NEW DELHI — Indian and Chinese military commanders met Wednesday to discuss the withdrawal of troops from a key area along their contested border, in hopes of easing a 20-month standoff.
The 14th round of talks is being held on China’s side of the Moldo meeting point and is likely to conclude late Wednesday or Thursday, the Indian Army said.
The countries have stationed tens of thousands of soldiers backed by artillery, tanks and fighter jets along their de facto border, called the Line of Actual Control. In 2020, 20 Indian troops were killed in a clash with Chinese soldiers involving clubs, stones and fists. China said it lost four soldiers.

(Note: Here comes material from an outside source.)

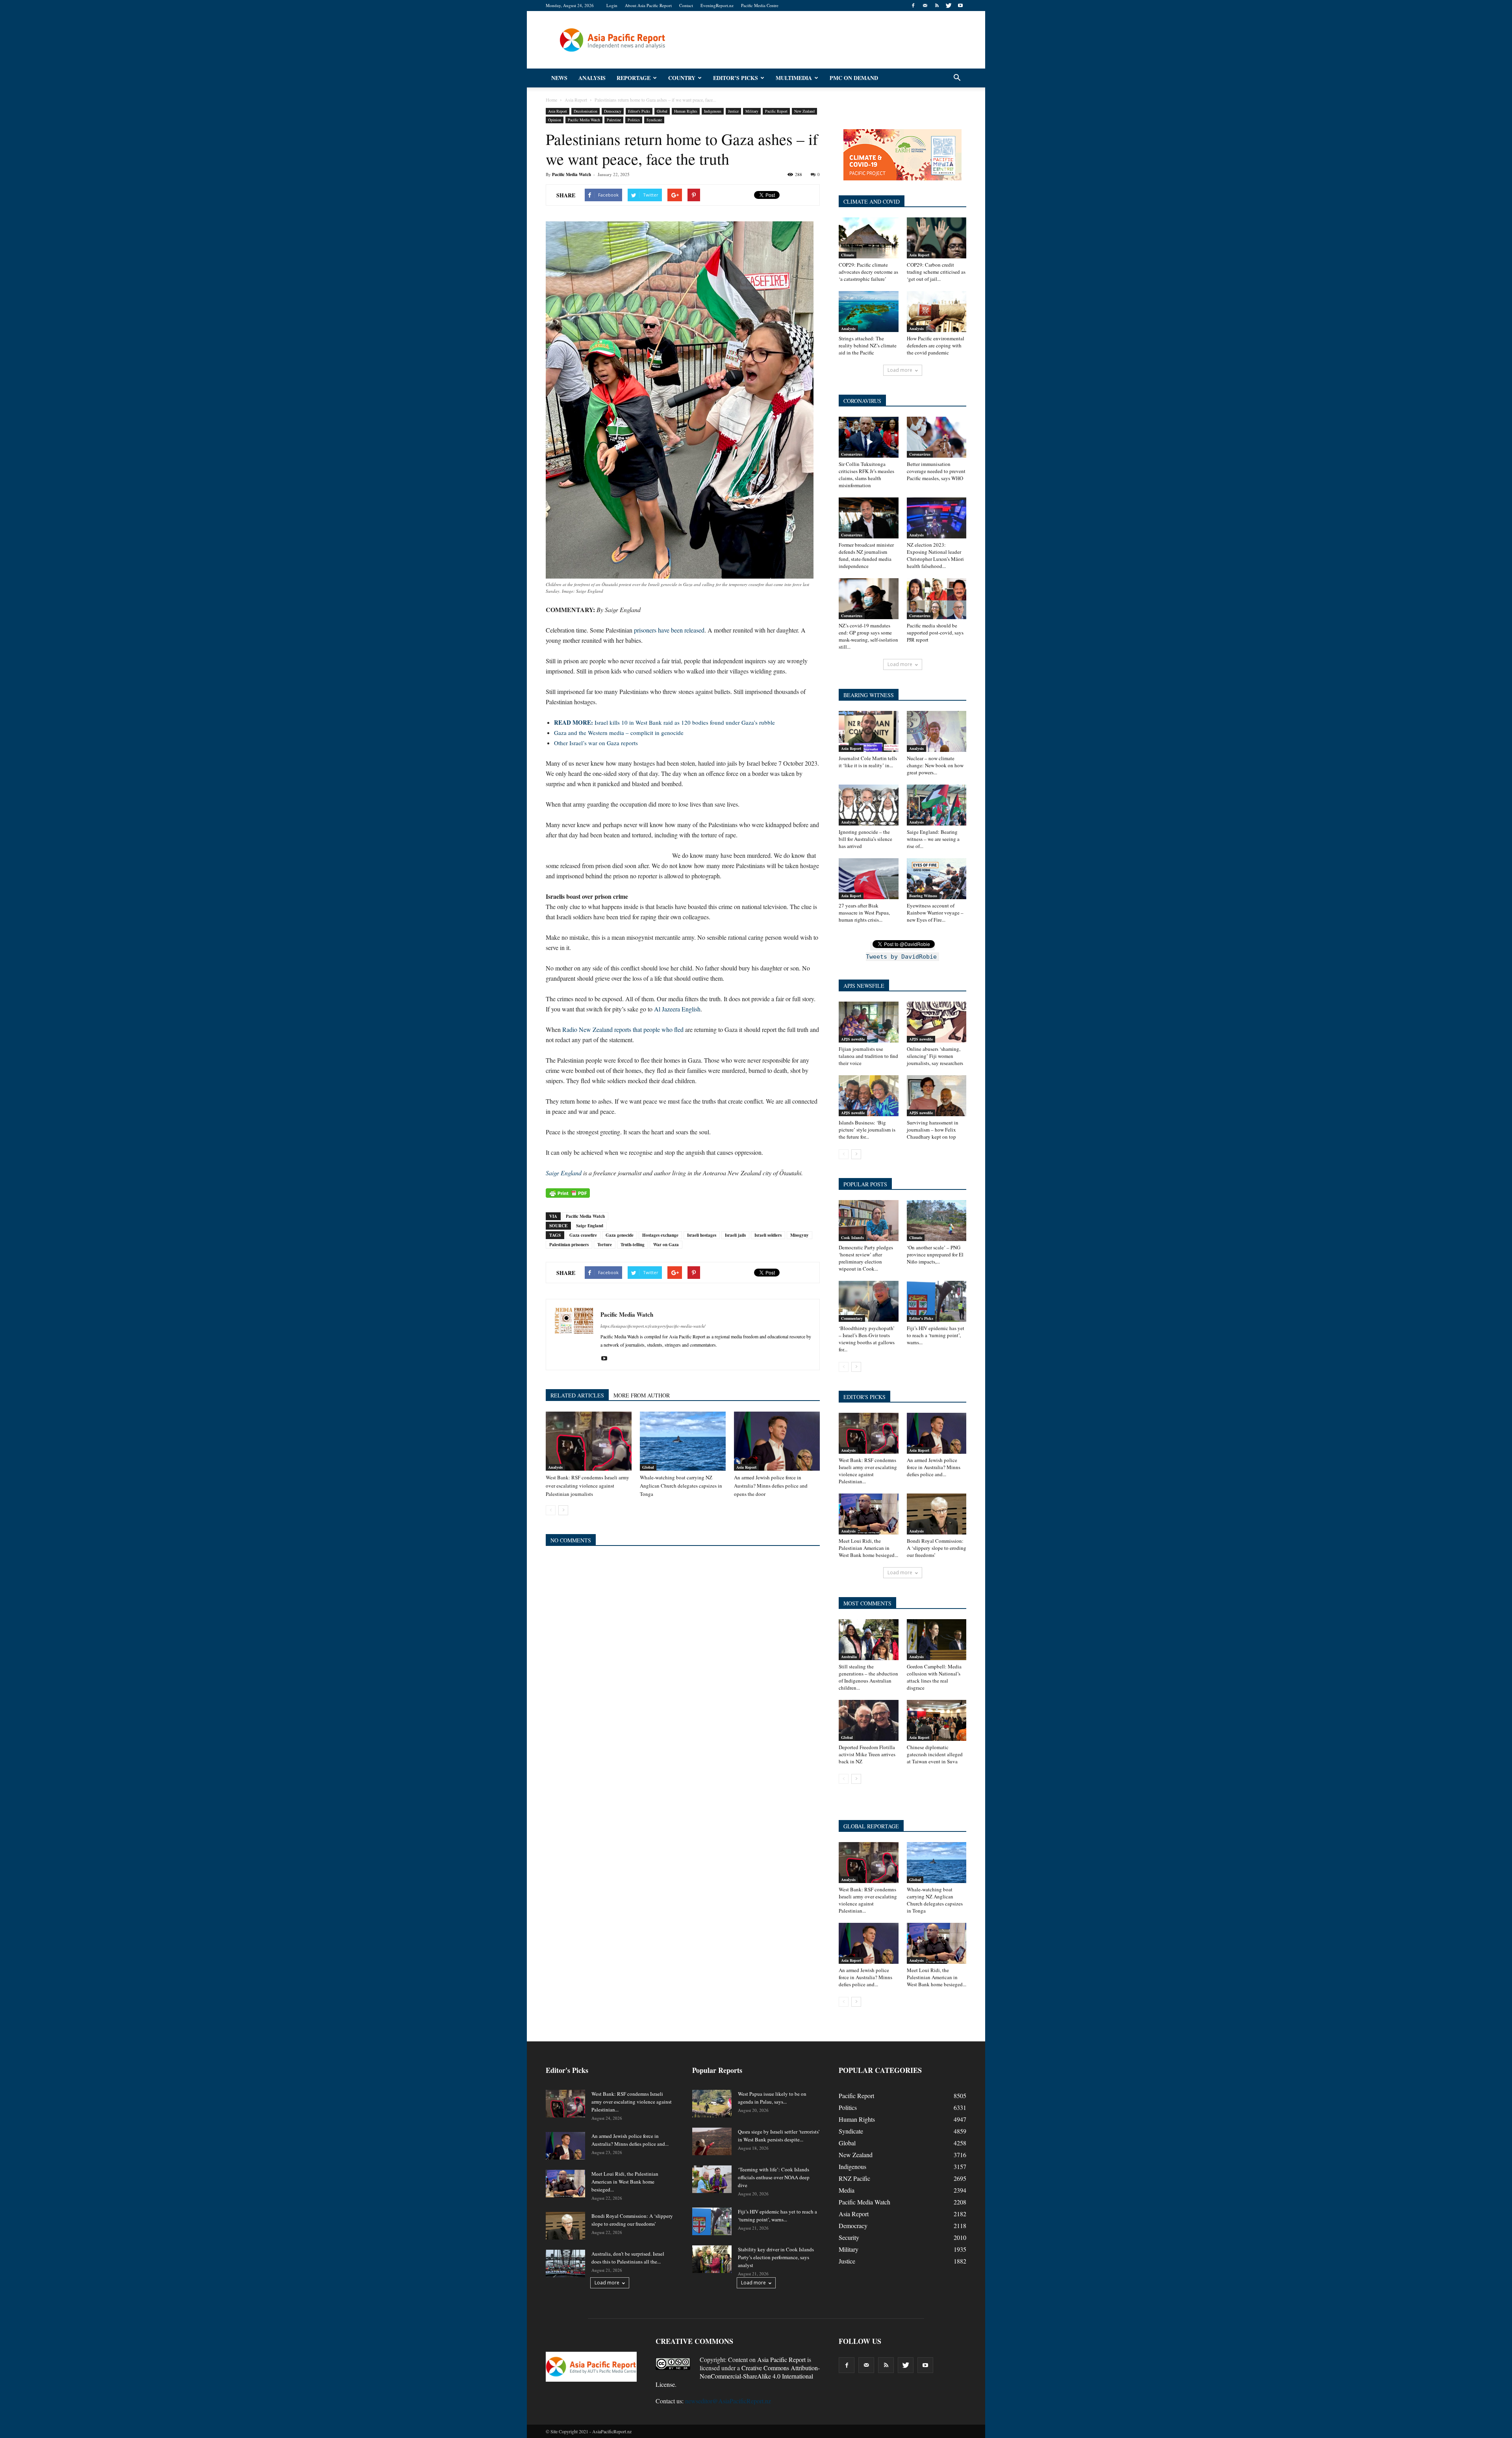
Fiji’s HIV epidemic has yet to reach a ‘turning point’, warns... (935, 1335)
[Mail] (925, 5)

The commander-level talks are taking place after a gap of three months. The previous round in October ended in a stalemate, with China accusing India of sticking to “unreasonable and unrealistic demands, adding difficulties to the negotiations.”
Indian Army chief Manoj Mukund Naravane described the current situation in eastern Ladakh as “stable and under control.”
But he told reporters in New Delhi that India would not allow China to change the situation by force.
In Beijing, Chinese Foreign Affairs Ministry spokesperson Wang Wenbin put the responsibility on India on Tuesday, saying: “We hope the Indian side can work with China and strive to switch from emergency response to normalized management and control in the border area as soon as possible.”
Wang also described the current border situation as generally stable.
Since February last year, India and China have withdrawn troops from some sites on the northern and southern banks of Pangong Tso, Gogra and Galwan Valley, but continue to maintain extra forces as part of a multitier deployment.
Naravane said a de-escalation of the situation and the withdrawal of troops to old positions depends on the success of the talks.
The Line of Actual Control separates Chinese- and Indian-held territories from Ladakh in the west to India’s eastern state of Arunachal Pradesh, which China claims in its entirety. India and China fought a war over the border in 1962.